5 min readApr 10, 2021

This article will give you a path to solve the challenge of using Hadoop through Ansible and you can follow a similar approach to use Ansible in any of your projects.

The Task (Problem Statement) is: Configure Hadoop and start cluster services using Ansible Playbook

Ansible

Ansible is an automation tool developer in Python language to automate the Configuration Management operations. The reason why it is more mature than using scripts for configuration is that it leverages the power of various modules meant for the configuration of numerous products using a declarative language.

The admin guy doesn’t have to have a deep knowledge of the technicalities of the products and can still configure the servers pretty easily.

Hadoop

Hadoop is a Distributed Storage and Computing product by the Apache community and can be used to solve many problems in the world of Big data.
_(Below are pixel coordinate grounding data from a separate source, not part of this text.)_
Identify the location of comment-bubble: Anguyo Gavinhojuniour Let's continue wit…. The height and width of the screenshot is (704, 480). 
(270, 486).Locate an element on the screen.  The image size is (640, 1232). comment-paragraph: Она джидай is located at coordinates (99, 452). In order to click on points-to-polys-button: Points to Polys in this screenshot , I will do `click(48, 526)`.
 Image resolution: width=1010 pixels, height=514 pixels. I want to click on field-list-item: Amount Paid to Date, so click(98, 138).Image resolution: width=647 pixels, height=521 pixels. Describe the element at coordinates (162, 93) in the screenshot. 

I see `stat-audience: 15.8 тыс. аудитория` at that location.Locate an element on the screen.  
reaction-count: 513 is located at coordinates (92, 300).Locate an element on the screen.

Big data, in simple terms, means a huge amount of data leading to problems of the requirement of Huge Volume for storage, the requirement of great I/O speed (Velocity), and many other challenges.

What Hadoop does is, provides a Distributed architecture as a Master-Slave cluster of systems to store the data in a distributed system. Data gets stored and retrieved in parallel, so I/O speed is fast and also, an unlimited number of systems can be attached to the cluster as Slave nodes to increase the storage. In this way, Hadoop solves some problems of Big Data.

Let’s now start with our solution to configure Hadoop using the Ansible playbook.

I’ll use the following Architecture of Master-Slave and Client nodes.

For simplicity, I’ll just explain the configuration and start of the cluster service in this blog. But cluster can be used by any other machine as a client, event Master and Slave nodes can act as a client.

Step 1: Create an Ansible Inventory of IP addresses using group hosts for Master and Slave nodes.

Going to use RHEL8 OS 1 as Master and OS 2 & OS 3 as slave nodes.

Check IP addresses of them and create inventory.

Note: I’m using RHEL8 OS 1 as the Controller node of Ansible as well.

Step 2: Transfer the required software to the Managed Nodes (Hadoop Cluster)

We require Java JDK and Hadoop software to create the hdfs cluster. So, we copy them from the Controller node to Managed Nodes.

Also, we need to install them on the Managed nodes.

For installing, I’m using yum module for jdk installation and the command module for Hadoop installation because Hadoop software requires — force argument to be given in the installation command.